[Stored items]
++++++++

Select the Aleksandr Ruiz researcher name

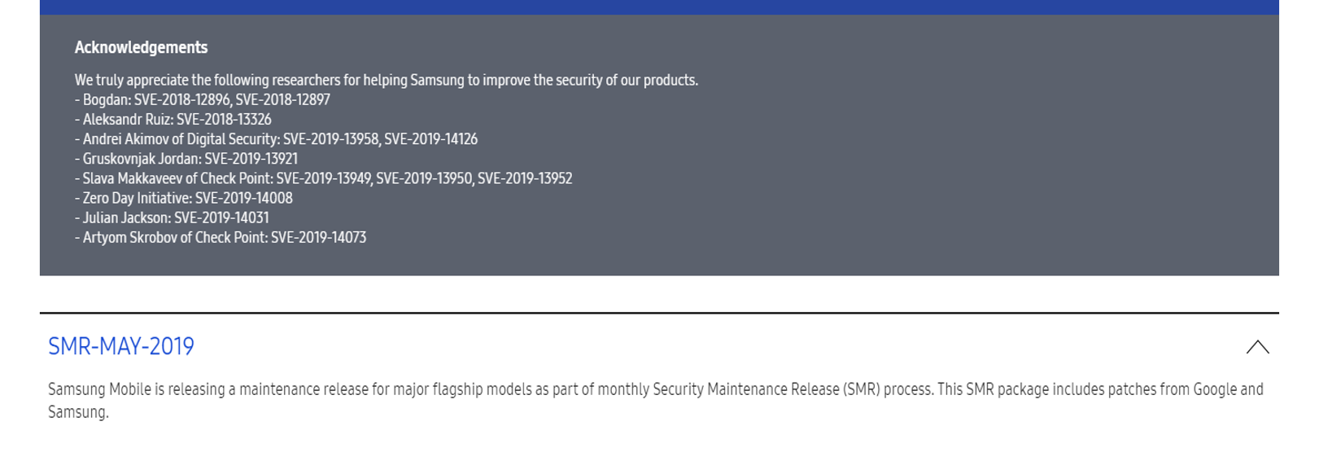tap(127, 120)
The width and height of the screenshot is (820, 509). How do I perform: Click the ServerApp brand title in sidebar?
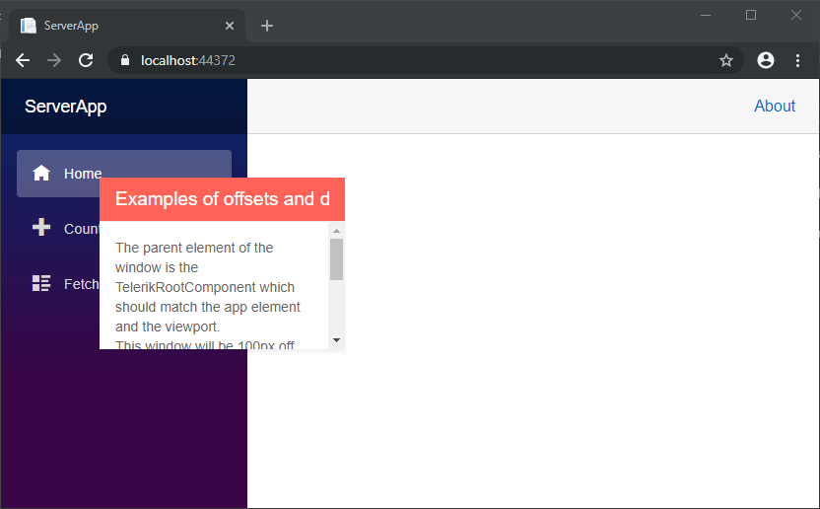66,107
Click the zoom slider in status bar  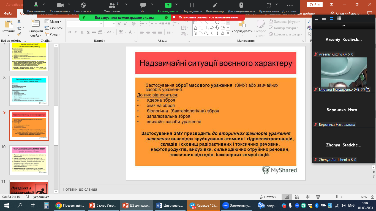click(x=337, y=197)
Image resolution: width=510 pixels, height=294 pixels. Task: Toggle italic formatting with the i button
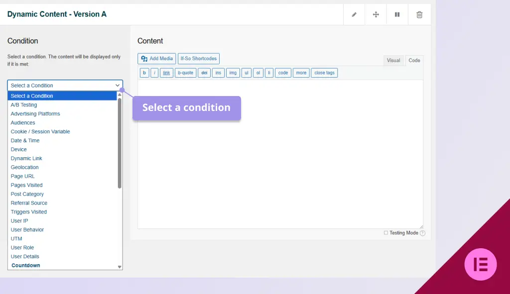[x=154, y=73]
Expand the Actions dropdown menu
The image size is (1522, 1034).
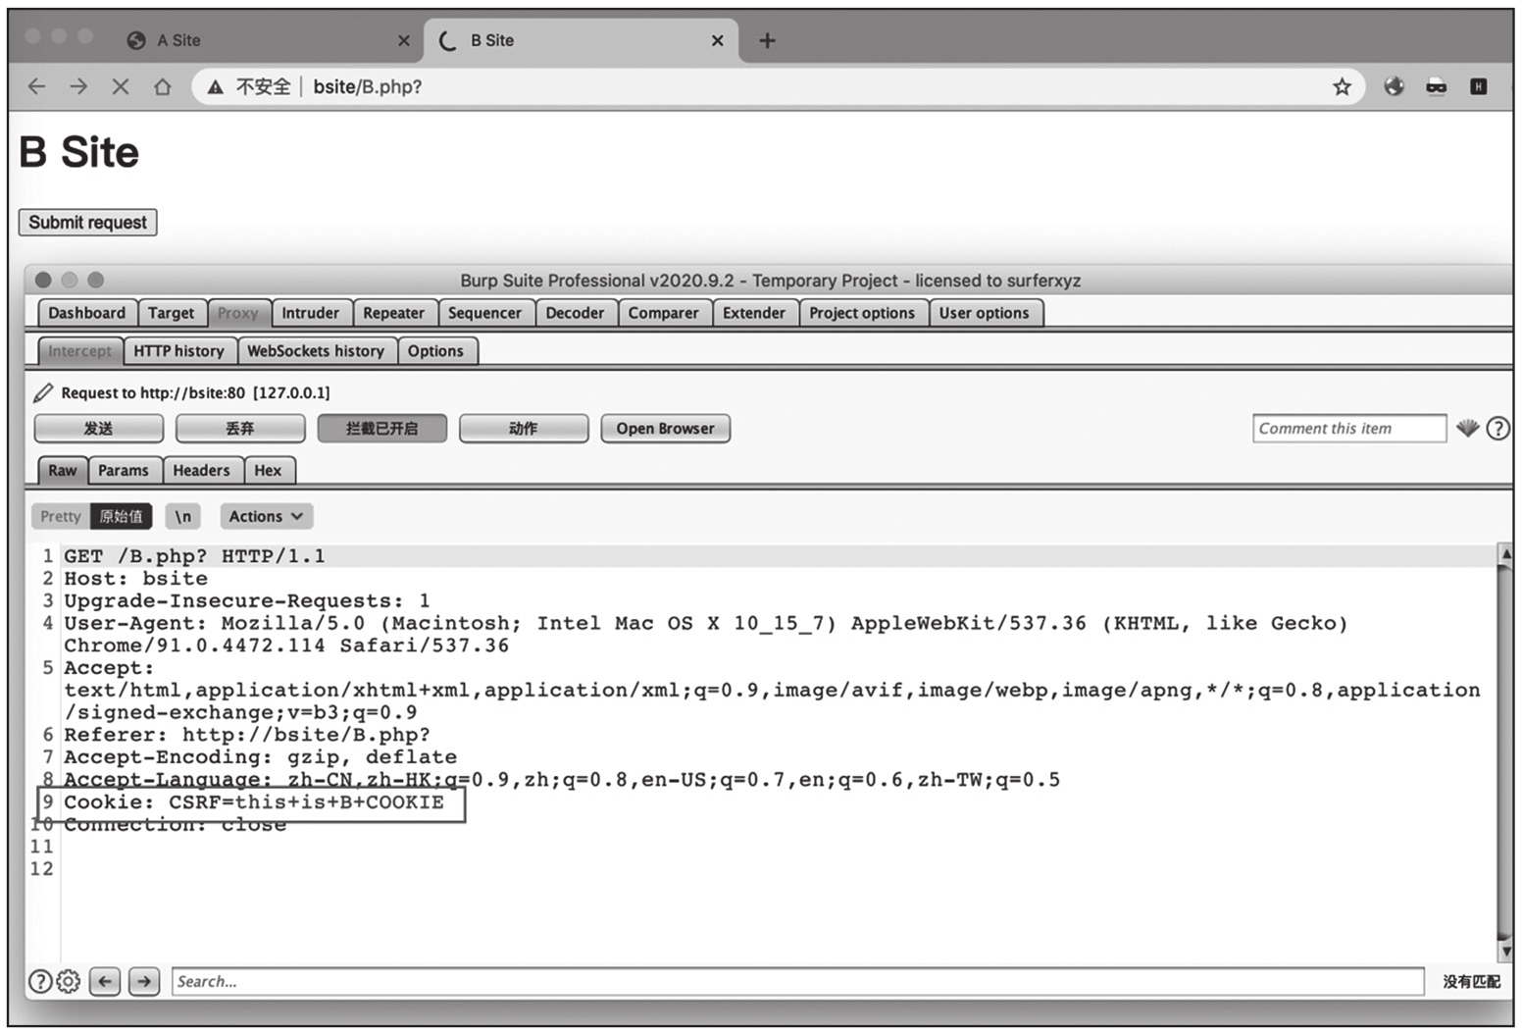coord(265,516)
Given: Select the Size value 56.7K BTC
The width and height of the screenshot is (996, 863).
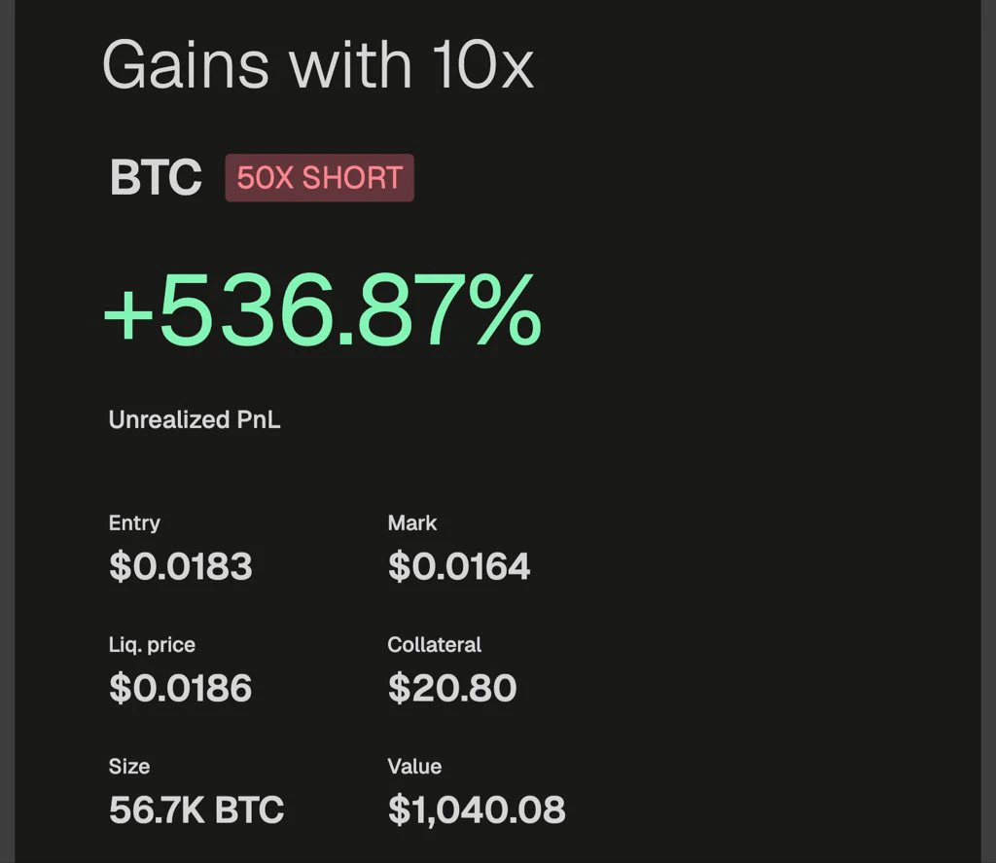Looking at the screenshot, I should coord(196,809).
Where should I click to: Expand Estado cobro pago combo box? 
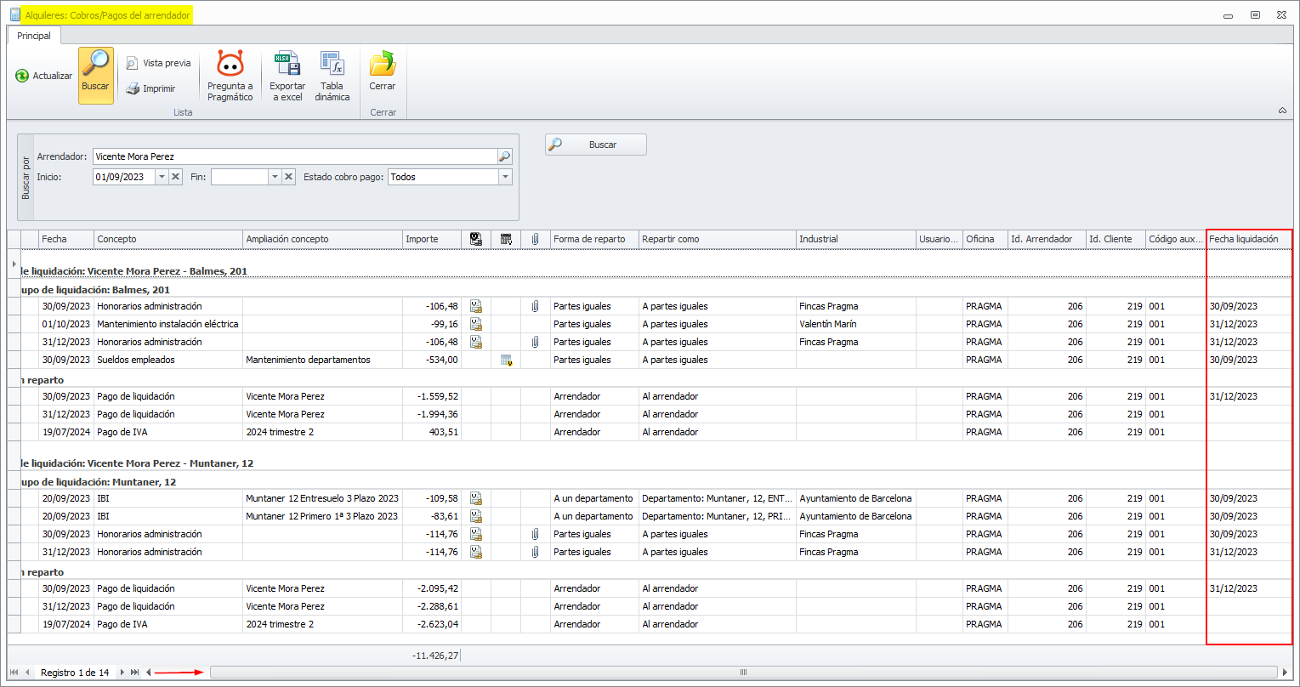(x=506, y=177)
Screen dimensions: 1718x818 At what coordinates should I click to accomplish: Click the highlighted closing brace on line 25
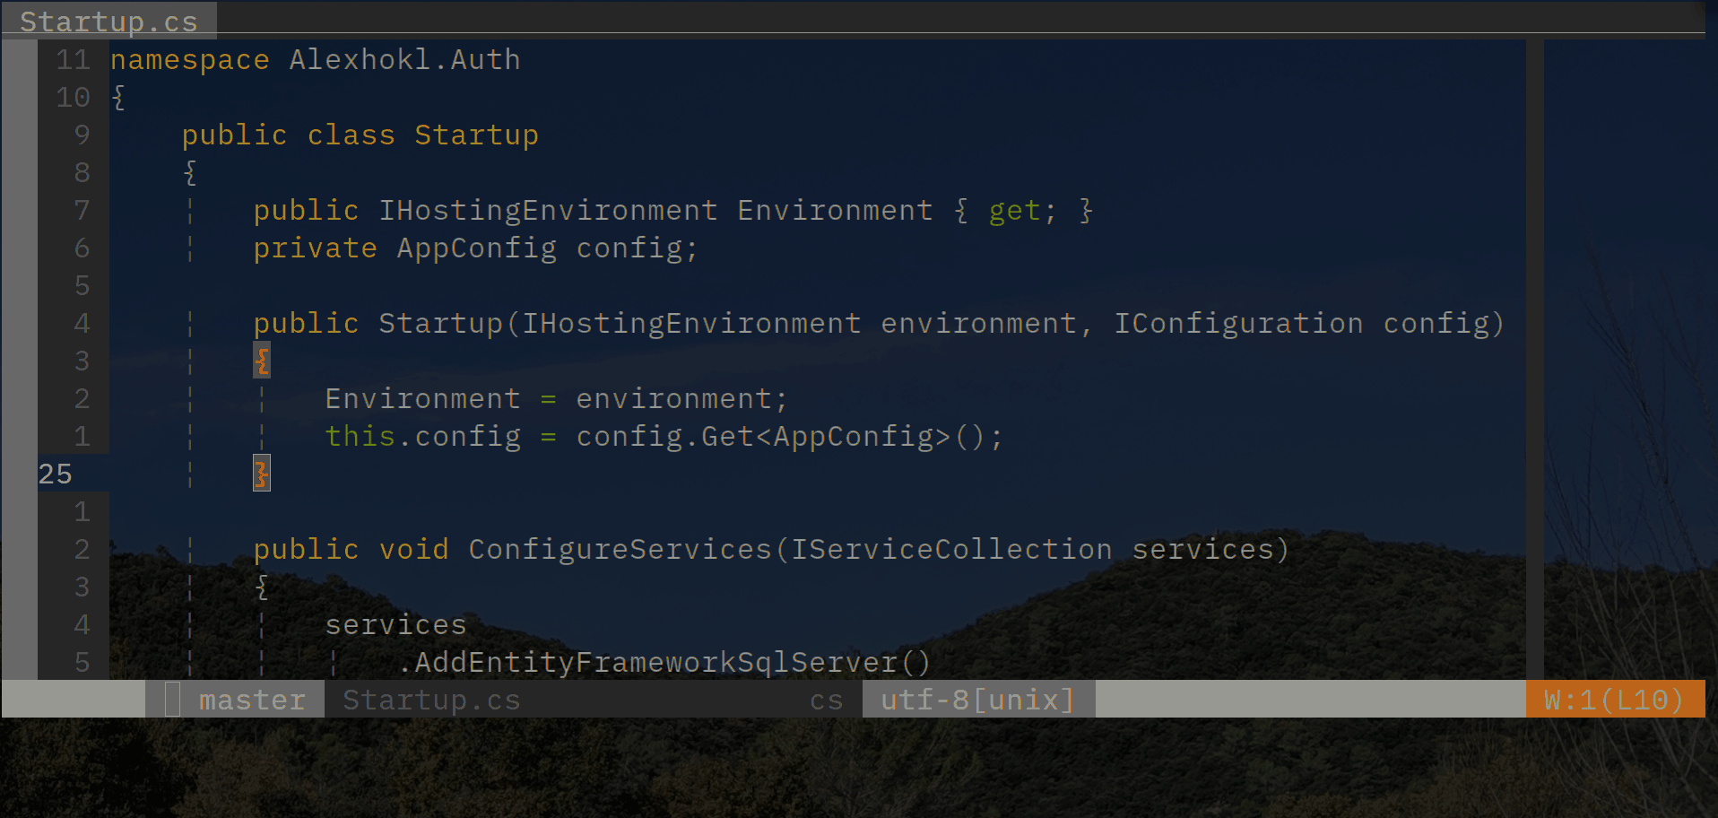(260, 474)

++++++++

§ Problem to solve:
The lines from the one containing "Image resolution: width=510" through the final line of the data are to be repeated exactly, with both ends included and all pictures left out.

§ Answer for this exercise:
Image resolution: width=510 pixels, height=294 pixels. Task: Toggle italic formatting with the i button
[x=154, y=73]
Expand the Actions dropdown menu
The image size is (1522, 1034).
coord(265,516)
Given: Select the Size value 56.7K BTC
The width and height of the screenshot is (996, 863).
Looking at the screenshot, I should coord(196,809).
Where should I click to: Expand Estado cobro pago combo box? 
(x=506, y=177)
Screen dimensions: 1718x818 At what coordinates should I click to accomplish: Click the highlighted closing brace on line 25
(260, 474)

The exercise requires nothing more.